== Short exercise ==
Output every line of text in the records below as a JSON list of strings, one string per line, skipping blank lines and leaving out the pictures.

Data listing
##############################
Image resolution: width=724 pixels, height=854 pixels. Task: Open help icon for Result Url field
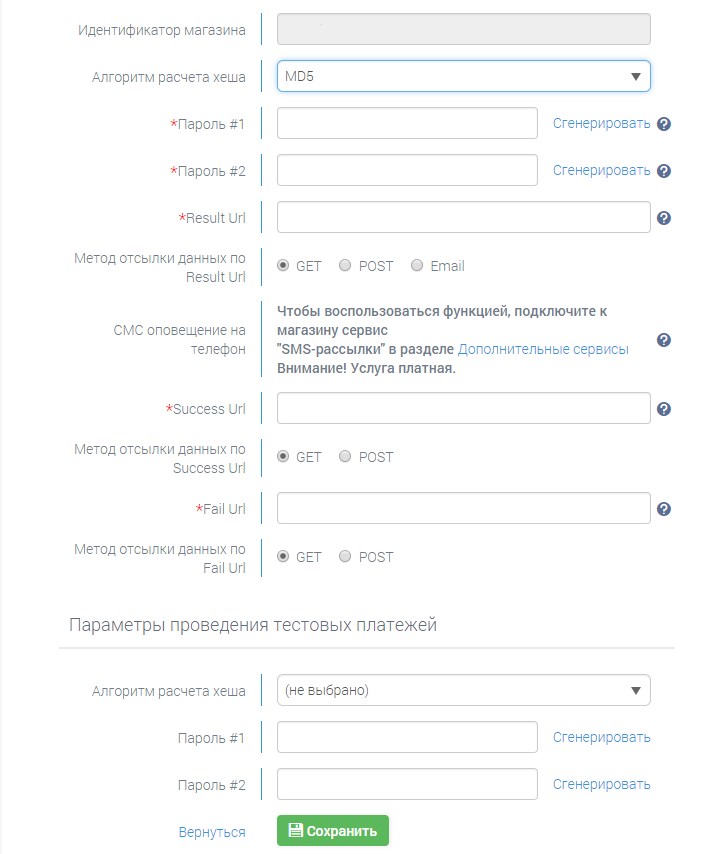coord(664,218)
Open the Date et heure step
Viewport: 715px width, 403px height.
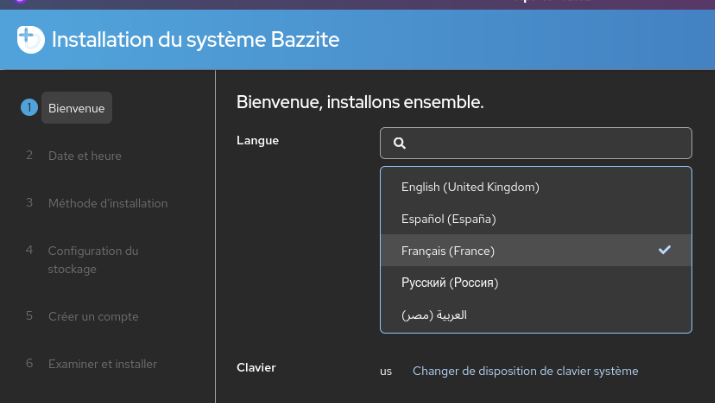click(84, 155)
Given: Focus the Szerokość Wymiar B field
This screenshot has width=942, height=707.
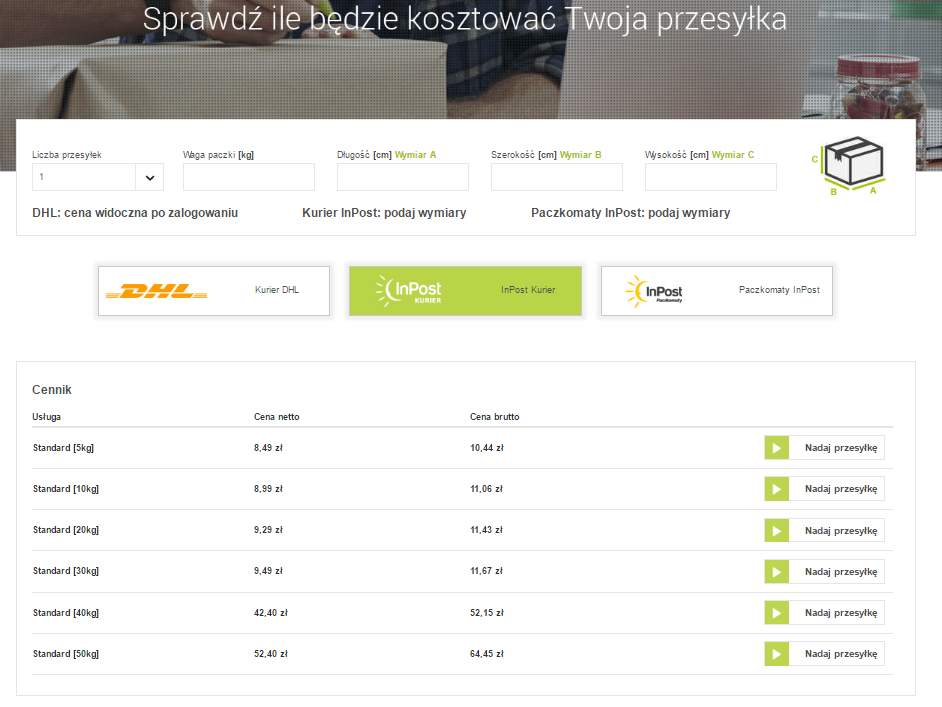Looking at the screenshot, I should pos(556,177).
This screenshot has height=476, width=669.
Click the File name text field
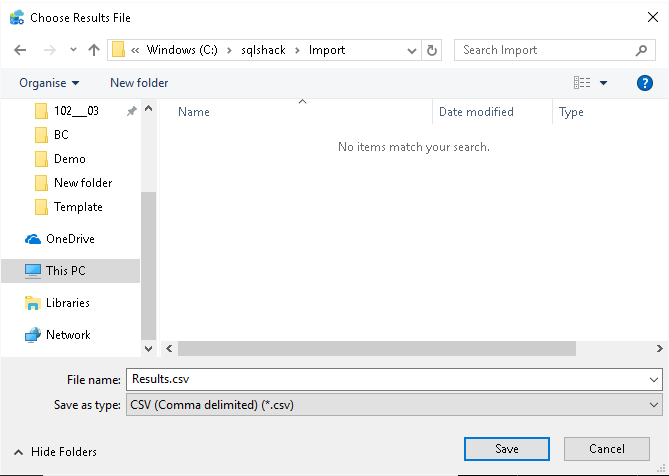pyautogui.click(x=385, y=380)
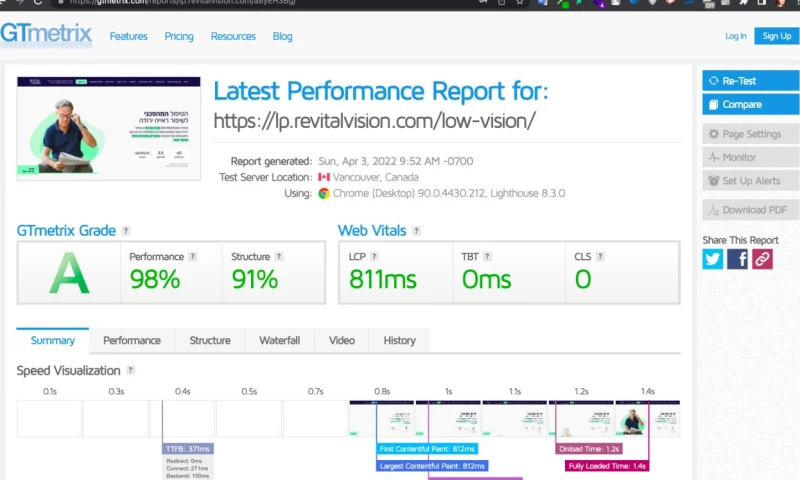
##############################
== Finished task ==
[
  "Image resolution: width=724 pixels, height=854 pixels. Task: Open help icon for Result Url field",
  "coord(664,218)",
  "Open the Date et heure step",
  "Viewport: 715px width, 403px height.",
  "click(84, 155)",
  "Given: Focus the Szerokość Wymiar B field",
  "This screenshot has width=942, height=707.",
  "Looking at the screenshot, I should pos(556,177).",
  "This screenshot has height=476, width=669.",
  "Click the File name text field",
  "pyautogui.click(x=385, y=380)"
]